Saya cukup teledor dengan tidak merekam ceramah semalam di
Masjid Al-Aqabah I PT. Pusri. Bahkan nama penceramahnya saja saya tidak ingat. Yang
saya sekilas tahu, beliau adalah perwakilan dari Majelis Pengajian Provinsi
Sumsel. Dan yang saya jadikan catatan, ceramahnya sebelas-dua belas dengan
ceramah Prof. Dr. Muhammad di Maskam UGM seminggu yang lalu. Sama-sama bagus!
Sama-sama “bergizi”.
______________________________________________________
Pada suatu shalat berjama’ah di masa kepemimpinan Rasulullah
Saw., ada bagian shaf terdepan yang
masih kosong. Sebagai imam shalat, Rasul pun meminta salah seorang sahabat
untuk mengisi shaf tersebut. Namun,
sahabat itu berkata bahwa shaf kosong
tadi adalah milik Sya’ban, yang tak lain adalah Abu Ubaidah bin Jarrah. Setiap kali
shalat berjama’ah, Sya’ban selalu berada di posisi shaf tersebut. Hari itu, Sya’ban tidak ke masjid karena sakit. Maka,
untuk mempersingkat waktu, Rasul pun meminta diisi dulu.
Selepas shalat, Rasul dan para sahabat pergi menjenguk Sya’ban
di rumahnya. Ketika mengucapkan salam, tidak ada jawaban dari dalam rumah. Satu
salam. Dua salam. Barulah pada salam ketiga, terdengar jawaban dari dalam
rumah. Suara parau seorang wanita yang tak lain adalah istri Sya’ban, istri Abu
Ubaidah bin Jarrah.
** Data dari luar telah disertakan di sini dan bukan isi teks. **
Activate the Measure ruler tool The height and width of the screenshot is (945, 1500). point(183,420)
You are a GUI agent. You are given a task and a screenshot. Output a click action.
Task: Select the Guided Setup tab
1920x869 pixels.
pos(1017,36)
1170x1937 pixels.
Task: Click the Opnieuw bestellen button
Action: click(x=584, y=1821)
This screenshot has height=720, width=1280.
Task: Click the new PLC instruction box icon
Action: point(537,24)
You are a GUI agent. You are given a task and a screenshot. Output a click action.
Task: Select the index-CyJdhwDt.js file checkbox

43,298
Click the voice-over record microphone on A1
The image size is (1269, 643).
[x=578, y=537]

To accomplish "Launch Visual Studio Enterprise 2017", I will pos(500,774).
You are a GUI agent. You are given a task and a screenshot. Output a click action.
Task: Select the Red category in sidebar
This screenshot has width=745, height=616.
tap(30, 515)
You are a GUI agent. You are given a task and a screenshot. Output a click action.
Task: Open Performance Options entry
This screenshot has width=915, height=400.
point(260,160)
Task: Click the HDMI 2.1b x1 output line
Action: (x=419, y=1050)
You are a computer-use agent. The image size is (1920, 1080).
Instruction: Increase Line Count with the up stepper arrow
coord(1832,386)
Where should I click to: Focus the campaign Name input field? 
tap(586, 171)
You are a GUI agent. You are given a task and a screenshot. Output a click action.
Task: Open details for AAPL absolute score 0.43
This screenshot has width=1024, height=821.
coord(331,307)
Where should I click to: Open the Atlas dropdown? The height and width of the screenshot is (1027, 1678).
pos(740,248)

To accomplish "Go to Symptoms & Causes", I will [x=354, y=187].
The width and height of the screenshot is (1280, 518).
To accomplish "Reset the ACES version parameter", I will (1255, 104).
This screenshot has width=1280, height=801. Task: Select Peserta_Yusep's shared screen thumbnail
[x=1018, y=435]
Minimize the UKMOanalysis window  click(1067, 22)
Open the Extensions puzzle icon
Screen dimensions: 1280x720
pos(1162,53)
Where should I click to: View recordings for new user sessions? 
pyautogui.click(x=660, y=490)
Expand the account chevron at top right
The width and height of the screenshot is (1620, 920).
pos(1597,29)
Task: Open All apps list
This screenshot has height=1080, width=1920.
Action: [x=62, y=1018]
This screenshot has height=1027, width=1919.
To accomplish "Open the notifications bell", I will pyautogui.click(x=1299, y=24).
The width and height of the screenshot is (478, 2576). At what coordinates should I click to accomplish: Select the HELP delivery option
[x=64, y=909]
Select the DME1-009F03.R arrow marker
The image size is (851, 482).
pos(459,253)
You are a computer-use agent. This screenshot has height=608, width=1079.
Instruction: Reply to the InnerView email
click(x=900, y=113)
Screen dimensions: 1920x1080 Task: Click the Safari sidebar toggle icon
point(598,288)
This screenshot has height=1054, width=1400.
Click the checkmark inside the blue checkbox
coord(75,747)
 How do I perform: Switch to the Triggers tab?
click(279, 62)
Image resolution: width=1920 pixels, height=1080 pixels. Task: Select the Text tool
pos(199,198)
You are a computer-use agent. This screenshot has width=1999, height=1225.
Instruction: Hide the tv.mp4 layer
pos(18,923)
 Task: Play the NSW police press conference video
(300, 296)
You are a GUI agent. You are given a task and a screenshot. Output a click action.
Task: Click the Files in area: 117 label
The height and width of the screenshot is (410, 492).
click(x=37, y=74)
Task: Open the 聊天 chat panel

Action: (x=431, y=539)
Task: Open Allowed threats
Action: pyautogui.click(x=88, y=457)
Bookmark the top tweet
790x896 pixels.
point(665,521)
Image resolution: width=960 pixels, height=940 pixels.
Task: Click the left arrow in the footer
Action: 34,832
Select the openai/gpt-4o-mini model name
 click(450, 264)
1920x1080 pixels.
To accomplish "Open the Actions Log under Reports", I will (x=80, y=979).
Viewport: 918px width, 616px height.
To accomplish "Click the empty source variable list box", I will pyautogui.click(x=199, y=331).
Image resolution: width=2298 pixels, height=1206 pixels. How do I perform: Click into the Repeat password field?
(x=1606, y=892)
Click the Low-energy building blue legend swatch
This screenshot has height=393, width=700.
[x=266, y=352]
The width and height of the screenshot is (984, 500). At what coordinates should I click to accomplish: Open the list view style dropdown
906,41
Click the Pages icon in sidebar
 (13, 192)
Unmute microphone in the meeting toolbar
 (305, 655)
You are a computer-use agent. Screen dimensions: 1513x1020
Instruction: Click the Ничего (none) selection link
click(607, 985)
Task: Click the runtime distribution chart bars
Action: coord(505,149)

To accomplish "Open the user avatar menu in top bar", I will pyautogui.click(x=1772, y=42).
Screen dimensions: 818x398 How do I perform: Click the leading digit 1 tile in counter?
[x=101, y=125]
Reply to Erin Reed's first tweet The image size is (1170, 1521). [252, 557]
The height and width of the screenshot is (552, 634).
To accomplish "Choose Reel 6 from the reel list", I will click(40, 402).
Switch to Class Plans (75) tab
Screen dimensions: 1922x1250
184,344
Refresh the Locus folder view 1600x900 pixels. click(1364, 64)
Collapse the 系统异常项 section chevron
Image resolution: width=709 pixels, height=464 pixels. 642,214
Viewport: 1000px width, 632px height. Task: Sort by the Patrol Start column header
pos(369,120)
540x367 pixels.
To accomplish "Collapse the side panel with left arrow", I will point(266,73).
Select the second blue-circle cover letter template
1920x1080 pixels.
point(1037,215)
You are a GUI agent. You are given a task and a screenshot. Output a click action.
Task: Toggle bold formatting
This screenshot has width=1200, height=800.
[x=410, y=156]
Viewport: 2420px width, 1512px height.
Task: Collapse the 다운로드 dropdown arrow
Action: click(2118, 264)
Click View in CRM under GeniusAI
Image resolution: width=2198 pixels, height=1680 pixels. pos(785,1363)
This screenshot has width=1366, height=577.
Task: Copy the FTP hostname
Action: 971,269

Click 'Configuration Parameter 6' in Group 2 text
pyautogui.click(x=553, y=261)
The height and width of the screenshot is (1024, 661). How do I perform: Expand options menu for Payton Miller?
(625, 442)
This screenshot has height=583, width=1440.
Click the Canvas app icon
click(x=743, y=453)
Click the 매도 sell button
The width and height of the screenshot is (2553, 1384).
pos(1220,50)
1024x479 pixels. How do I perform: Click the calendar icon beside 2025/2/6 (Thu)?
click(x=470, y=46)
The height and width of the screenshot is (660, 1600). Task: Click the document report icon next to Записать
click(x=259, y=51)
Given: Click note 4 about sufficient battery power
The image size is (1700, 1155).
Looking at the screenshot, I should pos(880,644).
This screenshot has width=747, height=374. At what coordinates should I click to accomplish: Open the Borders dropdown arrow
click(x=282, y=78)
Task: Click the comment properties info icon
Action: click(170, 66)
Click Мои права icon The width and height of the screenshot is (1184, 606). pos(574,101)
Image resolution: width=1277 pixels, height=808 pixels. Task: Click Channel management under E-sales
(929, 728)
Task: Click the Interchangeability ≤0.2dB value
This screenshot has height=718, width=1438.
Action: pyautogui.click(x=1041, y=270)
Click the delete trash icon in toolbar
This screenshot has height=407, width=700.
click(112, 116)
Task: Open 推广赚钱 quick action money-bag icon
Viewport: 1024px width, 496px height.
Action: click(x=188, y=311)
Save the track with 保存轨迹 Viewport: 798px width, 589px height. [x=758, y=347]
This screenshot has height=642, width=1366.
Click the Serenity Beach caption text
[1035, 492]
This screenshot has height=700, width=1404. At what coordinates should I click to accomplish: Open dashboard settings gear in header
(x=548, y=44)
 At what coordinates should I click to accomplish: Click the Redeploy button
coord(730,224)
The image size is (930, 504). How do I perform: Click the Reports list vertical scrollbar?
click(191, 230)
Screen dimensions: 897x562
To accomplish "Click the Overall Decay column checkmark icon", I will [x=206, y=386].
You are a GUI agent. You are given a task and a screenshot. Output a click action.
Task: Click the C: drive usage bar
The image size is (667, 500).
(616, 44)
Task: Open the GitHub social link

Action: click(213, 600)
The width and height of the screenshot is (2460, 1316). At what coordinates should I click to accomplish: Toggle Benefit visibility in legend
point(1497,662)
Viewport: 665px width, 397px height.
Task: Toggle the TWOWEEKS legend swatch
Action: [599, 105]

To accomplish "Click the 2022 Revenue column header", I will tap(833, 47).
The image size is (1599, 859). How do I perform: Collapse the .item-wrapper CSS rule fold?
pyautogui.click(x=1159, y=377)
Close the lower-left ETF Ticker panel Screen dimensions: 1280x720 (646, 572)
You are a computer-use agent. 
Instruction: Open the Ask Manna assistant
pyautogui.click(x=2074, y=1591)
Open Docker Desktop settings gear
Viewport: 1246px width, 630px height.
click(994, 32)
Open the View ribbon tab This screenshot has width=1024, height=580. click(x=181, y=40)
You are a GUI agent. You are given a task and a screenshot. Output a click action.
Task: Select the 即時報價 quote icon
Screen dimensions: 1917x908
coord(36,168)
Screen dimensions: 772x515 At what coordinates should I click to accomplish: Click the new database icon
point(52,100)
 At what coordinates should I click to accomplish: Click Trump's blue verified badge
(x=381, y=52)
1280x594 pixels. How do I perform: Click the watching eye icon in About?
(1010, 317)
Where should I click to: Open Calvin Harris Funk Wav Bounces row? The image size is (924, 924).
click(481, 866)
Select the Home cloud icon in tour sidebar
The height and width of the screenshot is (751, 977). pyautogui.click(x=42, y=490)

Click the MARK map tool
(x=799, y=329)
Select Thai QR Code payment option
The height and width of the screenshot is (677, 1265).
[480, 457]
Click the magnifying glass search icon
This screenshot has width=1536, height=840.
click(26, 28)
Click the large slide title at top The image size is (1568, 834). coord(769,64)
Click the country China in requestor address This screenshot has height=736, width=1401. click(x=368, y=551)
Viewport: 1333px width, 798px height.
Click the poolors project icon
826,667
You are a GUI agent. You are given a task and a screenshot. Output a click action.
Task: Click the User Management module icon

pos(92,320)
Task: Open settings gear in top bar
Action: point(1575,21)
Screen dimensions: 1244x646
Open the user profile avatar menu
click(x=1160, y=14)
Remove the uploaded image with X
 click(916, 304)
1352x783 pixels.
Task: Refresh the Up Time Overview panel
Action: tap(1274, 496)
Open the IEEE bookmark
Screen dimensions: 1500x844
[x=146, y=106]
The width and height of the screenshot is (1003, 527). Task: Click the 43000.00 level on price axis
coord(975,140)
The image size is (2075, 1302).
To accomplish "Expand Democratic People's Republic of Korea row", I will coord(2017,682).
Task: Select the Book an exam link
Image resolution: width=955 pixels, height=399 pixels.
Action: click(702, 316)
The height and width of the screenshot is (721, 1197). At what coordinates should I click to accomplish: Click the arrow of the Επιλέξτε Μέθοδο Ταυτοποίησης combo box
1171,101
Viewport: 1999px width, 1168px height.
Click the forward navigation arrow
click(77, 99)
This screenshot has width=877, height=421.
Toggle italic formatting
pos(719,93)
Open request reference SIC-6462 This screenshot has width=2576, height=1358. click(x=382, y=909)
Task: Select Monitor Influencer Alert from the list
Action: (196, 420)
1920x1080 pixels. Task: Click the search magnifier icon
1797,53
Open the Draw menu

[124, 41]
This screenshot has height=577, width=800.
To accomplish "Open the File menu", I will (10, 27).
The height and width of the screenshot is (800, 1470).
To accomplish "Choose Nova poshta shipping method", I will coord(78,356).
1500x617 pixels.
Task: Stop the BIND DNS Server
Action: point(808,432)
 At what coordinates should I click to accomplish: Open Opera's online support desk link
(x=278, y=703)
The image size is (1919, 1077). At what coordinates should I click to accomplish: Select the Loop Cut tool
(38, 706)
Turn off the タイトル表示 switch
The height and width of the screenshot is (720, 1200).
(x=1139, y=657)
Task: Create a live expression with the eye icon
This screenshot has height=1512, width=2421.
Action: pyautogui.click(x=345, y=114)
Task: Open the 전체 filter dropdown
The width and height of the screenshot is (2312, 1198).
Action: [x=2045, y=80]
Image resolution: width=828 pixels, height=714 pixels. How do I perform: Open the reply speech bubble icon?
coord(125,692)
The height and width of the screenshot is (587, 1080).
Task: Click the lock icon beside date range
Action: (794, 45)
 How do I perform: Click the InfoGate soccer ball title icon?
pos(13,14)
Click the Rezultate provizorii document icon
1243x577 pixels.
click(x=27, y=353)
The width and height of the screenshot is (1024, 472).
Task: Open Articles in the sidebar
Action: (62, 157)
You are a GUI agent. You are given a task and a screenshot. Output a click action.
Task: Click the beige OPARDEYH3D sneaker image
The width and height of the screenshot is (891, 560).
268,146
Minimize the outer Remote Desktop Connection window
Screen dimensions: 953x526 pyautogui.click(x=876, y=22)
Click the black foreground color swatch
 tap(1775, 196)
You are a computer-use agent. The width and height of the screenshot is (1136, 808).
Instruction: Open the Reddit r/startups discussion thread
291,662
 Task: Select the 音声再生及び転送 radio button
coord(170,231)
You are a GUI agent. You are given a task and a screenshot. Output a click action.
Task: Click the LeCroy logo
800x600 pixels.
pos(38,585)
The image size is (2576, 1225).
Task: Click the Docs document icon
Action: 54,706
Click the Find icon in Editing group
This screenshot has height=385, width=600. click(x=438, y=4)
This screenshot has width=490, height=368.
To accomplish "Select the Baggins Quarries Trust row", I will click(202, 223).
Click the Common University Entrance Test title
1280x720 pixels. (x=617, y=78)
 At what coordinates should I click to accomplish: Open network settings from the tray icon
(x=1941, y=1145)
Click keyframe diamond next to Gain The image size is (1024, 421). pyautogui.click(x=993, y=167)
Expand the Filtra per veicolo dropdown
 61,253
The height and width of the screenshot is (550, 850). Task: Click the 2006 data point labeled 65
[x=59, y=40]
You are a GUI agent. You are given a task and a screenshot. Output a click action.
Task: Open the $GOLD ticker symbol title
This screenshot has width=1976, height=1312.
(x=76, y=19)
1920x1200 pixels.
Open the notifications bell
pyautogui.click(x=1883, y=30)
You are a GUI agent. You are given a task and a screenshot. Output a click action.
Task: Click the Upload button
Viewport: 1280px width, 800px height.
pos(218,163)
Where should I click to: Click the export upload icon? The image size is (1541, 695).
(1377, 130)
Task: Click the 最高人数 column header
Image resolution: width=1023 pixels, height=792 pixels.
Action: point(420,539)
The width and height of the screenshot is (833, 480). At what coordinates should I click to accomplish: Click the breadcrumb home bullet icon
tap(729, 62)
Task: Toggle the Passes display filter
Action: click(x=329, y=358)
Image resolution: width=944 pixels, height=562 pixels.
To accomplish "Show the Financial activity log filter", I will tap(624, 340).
Begitu pintu dibuka, tampak wajahnya seperti habis
menangis. Rasul pun mengutarakan maksud kedatangannya bersama rombongan. Istri Sya’ban
lalu membenarkan, “Benar suamiku sedang sakit, wahai Rasulullah, namun suamiku
baru saja meninggal dunia beberapa saat yang lalu.”
Inna lillaahi wa inna
ilaihi raaji’uun…
Setelah melihat jenazah Sya’ban dan mendo’akannya, Rasul
bertanya kepada istri Sya’ban, “Adakah pesan atau permintaan terakhir dari
suamimu?”
“Tidak ada, Yaa
Rasul. Hanya saja, suamiku mengucapkan kalimat yang tidak aku mengerti sesaat
sebelum maut menjemputnya,” jawab istri Sya’ban.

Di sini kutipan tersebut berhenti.